Mas não é preciso medo. Frente à desorganização, o ideal é olhar para o espaço não como ameaça, mas como uma oportunidade. Segundo ela, as pessoas devem aproveitar esse tempo para se olhar com contentamento e colocar em dia tudo aquilo que não era possível fazer.

 

TENHA DISCIPLINA, MAS SEJA ACOLHEDOR

Convivência familiar, emocional, trabalho e obrigações domésticas – tudo hoje está concentrado em um mesmo local. Encaixar todas essas esferas misturadas em uma rotina requer disciplina. “Não leve o notebook para a cama. Escolha um cantinho da sua casa e marque um horário para isso”, aconselha a Monja.

Além disso, a líder budista chama atenção para a pressão interna: não fique com o grau de exigência muito grande em você. Observe sua situação sem compará-la a uma condição ideal, não se persiga e não julgue.

 

PRATIQUE A RESPIRAÇÃO CONSCIENTE

O exercício de respiração consciente tem o enorme poder de oxigenar a mente e acalmar o coração quando encarado da forma correta. “A meditação não é funcional. Ela é um momento em que aquele ser humano fica tão livre que é capaz de produzir com mais criatividade e contentamento”, diz Heinshi. Para ela, o ideal é que os gestores disponibilizem um tempo livre no dia para que seus liderados possam meditar.  

A prática não requer uma condição especial. “Seja o mais simples possível, menos rito. Não há territórios, apenas vida se manifestando”, afirma. As únicas exigências são: sentar-se em uma cadeira com a coluna ereta, pousar o dorso dos dedos da mão esquerda sobre os dedos da mão direita e tocar os polegares.

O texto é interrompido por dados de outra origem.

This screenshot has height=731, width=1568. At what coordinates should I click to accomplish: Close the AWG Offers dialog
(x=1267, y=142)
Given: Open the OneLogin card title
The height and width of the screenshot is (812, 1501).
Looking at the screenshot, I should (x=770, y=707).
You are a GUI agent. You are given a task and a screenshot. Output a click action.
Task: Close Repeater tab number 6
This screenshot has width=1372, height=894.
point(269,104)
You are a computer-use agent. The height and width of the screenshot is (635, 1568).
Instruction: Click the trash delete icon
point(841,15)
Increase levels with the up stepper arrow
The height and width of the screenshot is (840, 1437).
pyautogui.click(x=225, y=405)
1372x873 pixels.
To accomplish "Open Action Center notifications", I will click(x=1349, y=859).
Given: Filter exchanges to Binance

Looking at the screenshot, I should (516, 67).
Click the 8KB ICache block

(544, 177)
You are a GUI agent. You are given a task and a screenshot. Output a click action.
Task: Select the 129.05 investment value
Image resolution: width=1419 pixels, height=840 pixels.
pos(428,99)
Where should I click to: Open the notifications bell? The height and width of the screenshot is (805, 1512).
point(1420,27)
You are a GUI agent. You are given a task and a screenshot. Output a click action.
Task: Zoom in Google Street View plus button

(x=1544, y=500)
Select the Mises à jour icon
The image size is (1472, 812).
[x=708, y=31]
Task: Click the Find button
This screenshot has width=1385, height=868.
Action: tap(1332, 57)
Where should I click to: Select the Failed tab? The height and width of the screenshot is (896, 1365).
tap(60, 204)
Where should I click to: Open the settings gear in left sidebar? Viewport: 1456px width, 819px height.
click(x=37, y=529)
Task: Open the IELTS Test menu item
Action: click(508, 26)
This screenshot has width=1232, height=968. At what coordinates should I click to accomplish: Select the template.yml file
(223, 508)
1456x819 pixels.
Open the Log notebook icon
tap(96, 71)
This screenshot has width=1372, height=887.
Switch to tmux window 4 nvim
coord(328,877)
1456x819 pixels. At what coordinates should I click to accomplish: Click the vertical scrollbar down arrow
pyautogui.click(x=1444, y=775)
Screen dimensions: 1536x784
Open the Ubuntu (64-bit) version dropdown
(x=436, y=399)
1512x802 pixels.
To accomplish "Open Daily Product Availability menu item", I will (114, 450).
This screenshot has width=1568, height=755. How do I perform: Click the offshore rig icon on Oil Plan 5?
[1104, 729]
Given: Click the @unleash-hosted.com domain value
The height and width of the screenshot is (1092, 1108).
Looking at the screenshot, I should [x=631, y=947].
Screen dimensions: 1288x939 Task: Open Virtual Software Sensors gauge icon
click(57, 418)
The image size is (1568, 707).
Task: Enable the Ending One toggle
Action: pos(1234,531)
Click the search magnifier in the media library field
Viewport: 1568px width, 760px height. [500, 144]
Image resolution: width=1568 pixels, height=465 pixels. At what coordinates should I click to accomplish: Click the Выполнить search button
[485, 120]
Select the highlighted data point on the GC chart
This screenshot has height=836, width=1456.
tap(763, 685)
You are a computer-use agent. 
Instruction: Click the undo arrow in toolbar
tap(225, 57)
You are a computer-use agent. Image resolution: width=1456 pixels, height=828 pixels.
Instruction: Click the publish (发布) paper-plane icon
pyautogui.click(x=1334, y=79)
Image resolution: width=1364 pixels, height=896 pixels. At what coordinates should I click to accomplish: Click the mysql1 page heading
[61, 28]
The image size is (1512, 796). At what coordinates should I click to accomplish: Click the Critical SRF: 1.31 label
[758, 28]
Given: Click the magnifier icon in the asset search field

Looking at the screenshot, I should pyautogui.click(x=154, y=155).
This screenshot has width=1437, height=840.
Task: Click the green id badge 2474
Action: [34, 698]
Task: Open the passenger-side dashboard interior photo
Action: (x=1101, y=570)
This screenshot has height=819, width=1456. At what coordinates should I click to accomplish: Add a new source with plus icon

“Eu proponho que você inspire e expire de forma lenta e profunda, absorvendo tudo o que acontece ao seu redor e aceitando toda essa carga Inspire cinco segundos, segura quatro e solta sete. Inspire e expire todos os sons e silêncios, sem julgamentos, apenas observe. Observe as tenções do corpo e tenha consciência de você mesmo. Jogue o ar para esses pontos de tensão e deixe os pensamentos vir. No final, junte as mãos, palma com palma, a faça uma referência a prática da meditação”, explica.

 

APRECIE O MOMENTO

A apreciação do momento é uma joia para a Monja Heinshi. De acordo com ela, é no presente que a vida acontece, que o passado se manifesta e o futuro se condiciona. Ao invés de gastar energia preocupado com outros momentos, a líder budista recomenda cultuar pequenas coisas e quebrar paradigmas de rotina.

 

NÃO FUJA DA ANSIEDADE

O primeiro passo para controlar a ansiedade é não fugir dela. É preciso reconhecê-la, não negá-la. “Lave as mãos do vírus do medo. O que está acontecendo com a gente é real e está todo mundo na mesma situação. Nós criamos uma ideia de que não temos a capacidade de virada, mas o isolamento vai transformar nosso psiquismo”, diz Heinshi.

Após reconhecer a ansiedade, a Monja sugere olhar para o que está acontecendo ao redor e se inspirar em bons exemplos para reverter essa energia em uma mais propositiva.